Problem to work on:
In these entries, tally the lines where "will" occurs. Respond with only the count.

________________________________________

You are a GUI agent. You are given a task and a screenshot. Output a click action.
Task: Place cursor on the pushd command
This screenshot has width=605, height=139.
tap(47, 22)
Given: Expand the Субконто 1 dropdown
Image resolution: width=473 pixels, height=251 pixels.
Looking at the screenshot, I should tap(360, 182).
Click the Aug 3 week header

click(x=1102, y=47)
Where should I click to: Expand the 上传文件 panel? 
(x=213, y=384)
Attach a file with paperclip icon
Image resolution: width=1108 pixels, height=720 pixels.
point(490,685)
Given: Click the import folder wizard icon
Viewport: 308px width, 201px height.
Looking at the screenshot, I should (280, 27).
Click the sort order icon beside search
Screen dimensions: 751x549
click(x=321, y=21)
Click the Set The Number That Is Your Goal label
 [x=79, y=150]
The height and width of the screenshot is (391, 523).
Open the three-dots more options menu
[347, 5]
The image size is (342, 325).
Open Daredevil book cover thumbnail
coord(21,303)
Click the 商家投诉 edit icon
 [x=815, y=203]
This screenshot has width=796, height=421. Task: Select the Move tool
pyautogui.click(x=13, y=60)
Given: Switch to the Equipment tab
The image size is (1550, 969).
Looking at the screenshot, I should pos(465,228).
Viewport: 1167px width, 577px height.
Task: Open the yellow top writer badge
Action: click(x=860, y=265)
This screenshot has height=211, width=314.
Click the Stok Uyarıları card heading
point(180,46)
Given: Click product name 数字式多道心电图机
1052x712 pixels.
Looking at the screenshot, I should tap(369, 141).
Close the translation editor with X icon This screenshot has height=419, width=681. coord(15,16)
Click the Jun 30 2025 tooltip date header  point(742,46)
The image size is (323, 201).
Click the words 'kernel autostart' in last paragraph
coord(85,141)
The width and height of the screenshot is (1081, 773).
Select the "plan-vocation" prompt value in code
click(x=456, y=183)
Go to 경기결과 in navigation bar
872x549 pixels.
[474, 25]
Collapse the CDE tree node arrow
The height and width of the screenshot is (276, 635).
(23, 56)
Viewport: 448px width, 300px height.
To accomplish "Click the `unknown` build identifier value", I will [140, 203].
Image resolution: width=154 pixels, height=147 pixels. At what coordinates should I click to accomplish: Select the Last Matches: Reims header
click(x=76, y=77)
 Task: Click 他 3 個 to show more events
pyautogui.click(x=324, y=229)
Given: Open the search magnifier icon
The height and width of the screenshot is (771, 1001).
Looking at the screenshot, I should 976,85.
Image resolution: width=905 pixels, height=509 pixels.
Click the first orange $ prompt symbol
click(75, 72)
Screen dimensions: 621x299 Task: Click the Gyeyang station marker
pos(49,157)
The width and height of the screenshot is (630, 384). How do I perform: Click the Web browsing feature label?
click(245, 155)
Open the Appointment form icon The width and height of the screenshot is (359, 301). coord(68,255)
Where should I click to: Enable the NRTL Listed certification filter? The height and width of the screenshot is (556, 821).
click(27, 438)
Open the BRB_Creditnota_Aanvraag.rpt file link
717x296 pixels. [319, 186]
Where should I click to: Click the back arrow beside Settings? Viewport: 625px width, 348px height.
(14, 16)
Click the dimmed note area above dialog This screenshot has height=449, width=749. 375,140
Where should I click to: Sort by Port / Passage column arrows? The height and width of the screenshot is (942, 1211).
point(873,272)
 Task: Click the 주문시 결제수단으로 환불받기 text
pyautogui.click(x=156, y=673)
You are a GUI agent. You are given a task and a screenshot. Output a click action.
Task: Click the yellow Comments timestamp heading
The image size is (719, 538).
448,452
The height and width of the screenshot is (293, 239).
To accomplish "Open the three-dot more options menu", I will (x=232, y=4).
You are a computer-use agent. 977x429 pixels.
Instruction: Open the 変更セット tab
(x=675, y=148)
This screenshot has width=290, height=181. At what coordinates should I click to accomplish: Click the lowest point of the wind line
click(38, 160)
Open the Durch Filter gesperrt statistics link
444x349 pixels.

________________________________________

Answer below:
2